* _PROBLEM TO SOLVE_: Please repeat only the lines below starting at the line that holds "The image size is (1326, 732)." and ending at the line that holds "Click CID Options question mark icon", exactly, with both of those lines included and every picture omitted.

* _EXTRACTED MATERIAL_:
··········
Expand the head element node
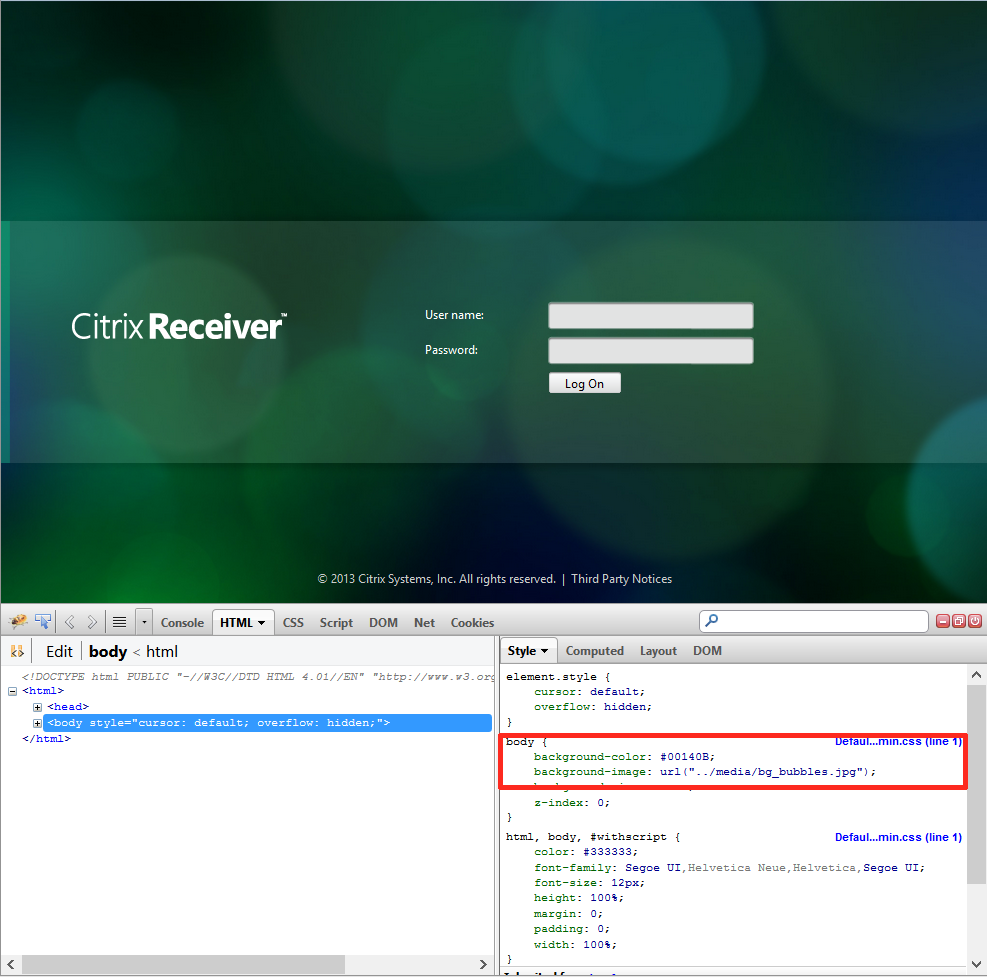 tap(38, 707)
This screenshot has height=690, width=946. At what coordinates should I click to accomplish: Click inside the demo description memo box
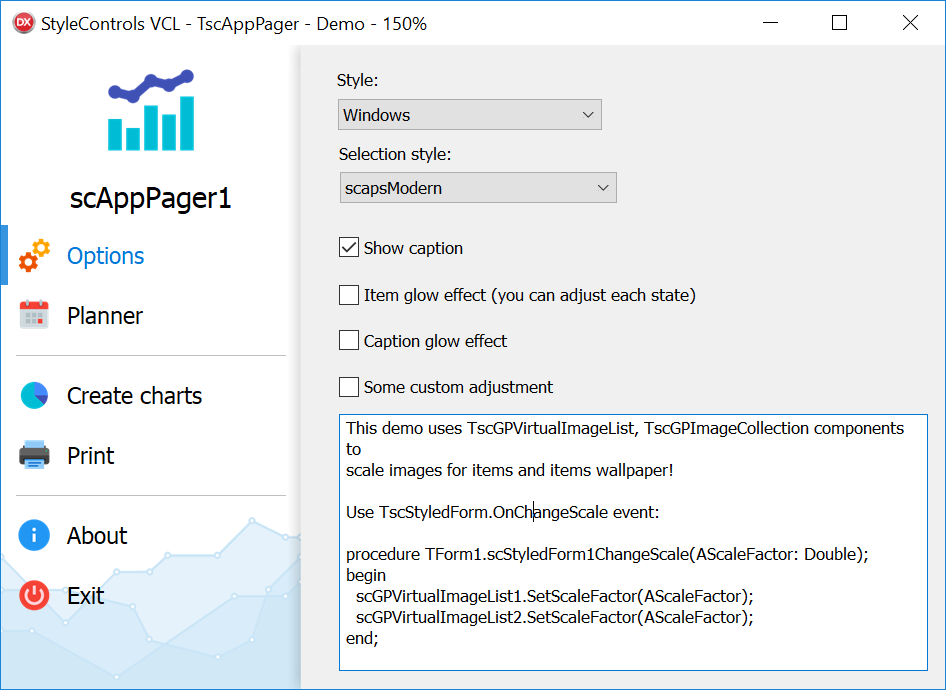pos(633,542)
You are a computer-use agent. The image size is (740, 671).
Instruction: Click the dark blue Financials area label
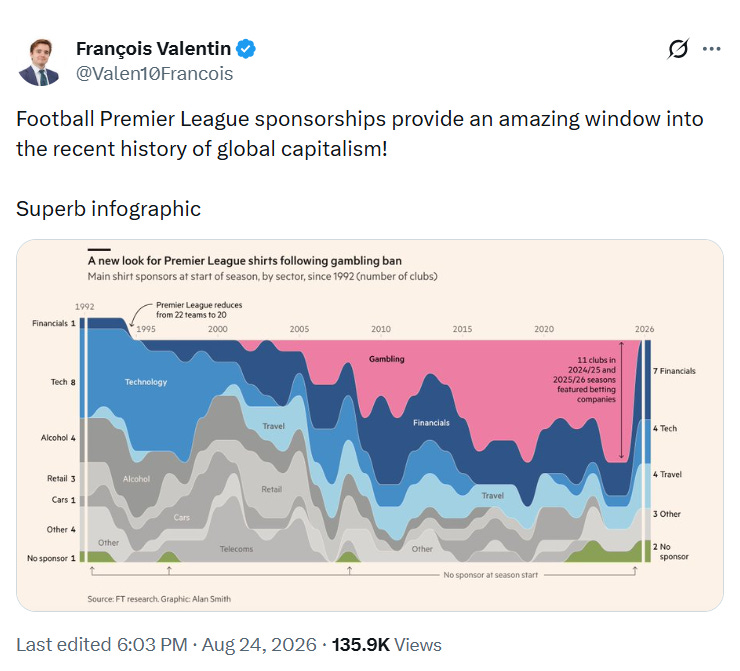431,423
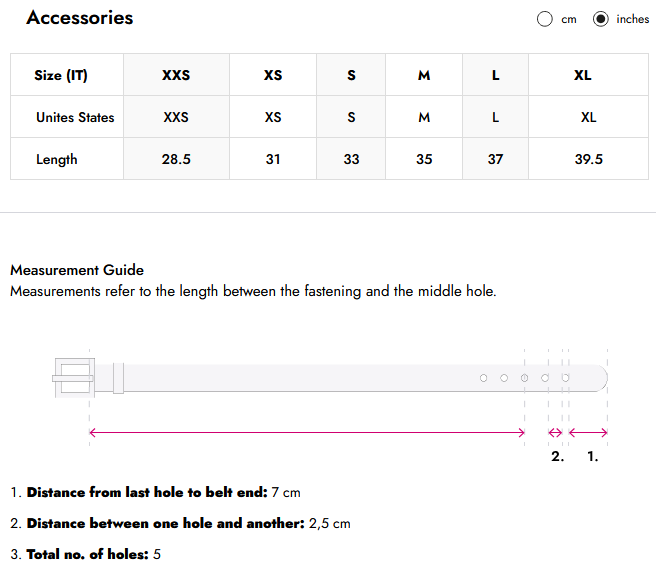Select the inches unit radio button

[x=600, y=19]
··········
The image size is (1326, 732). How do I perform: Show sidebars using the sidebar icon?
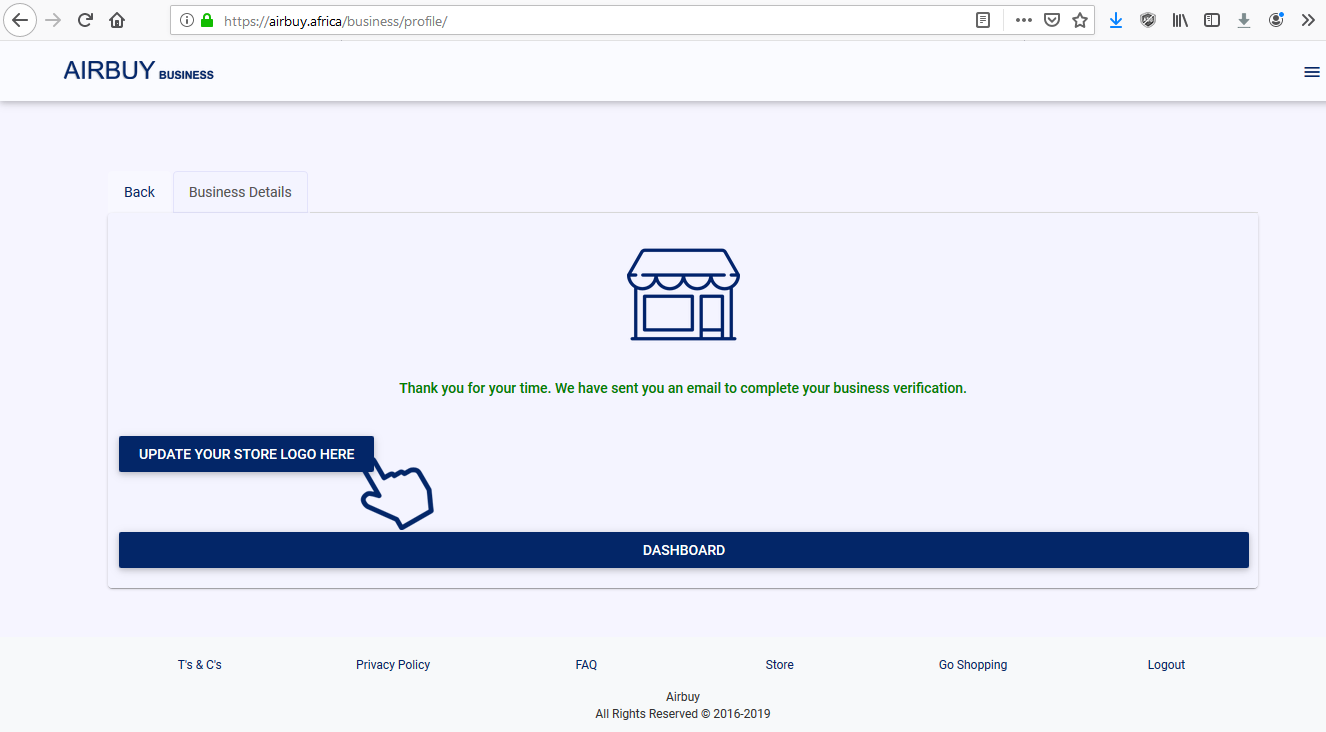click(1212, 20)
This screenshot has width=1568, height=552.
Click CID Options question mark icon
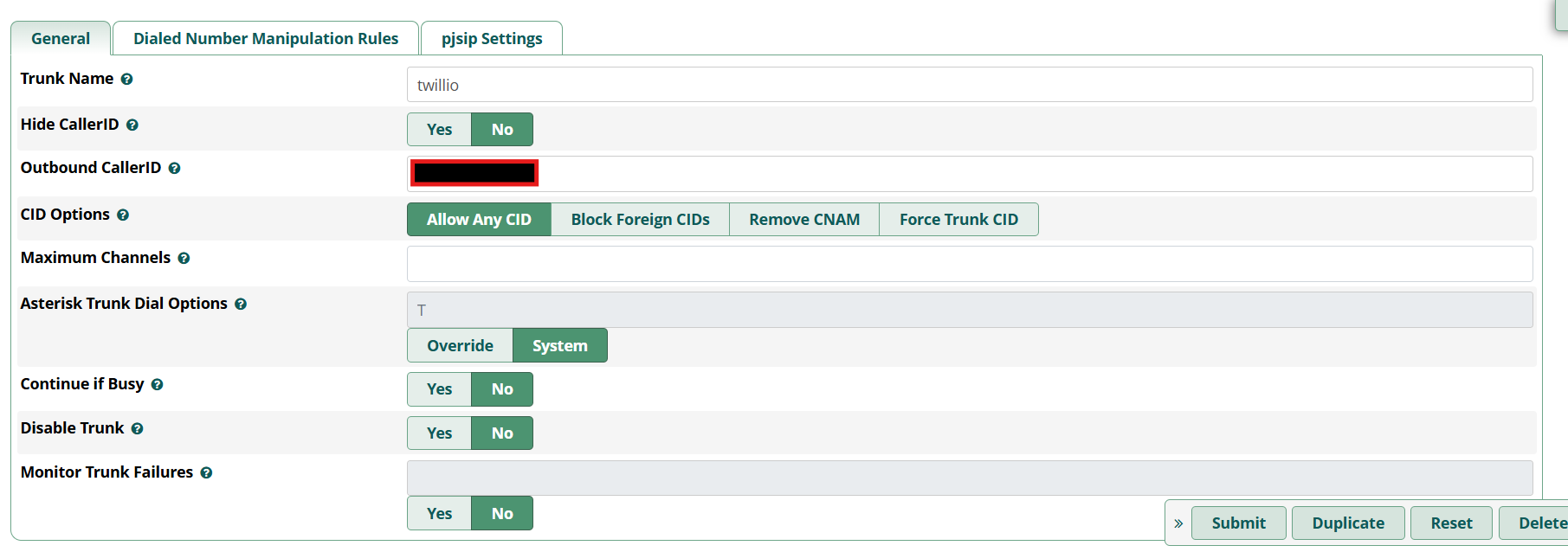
··········
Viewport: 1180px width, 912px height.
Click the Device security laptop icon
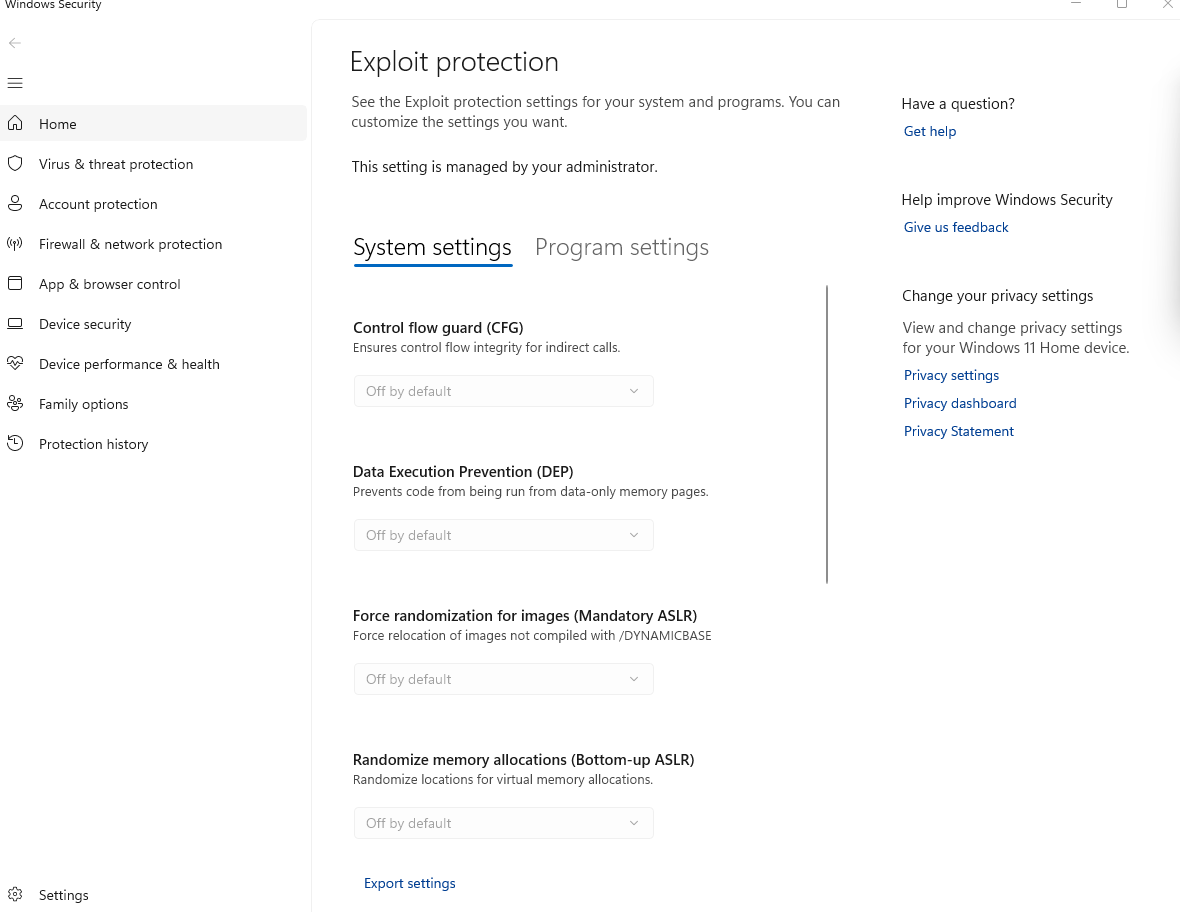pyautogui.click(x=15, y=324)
··········
* _TASK ANSWER_:
The image size is (1326, 732). How do I perform: Show sidebars using the sidebar icon?
click(1212, 20)
This screenshot has width=1568, height=552.
Click CID Options question mark icon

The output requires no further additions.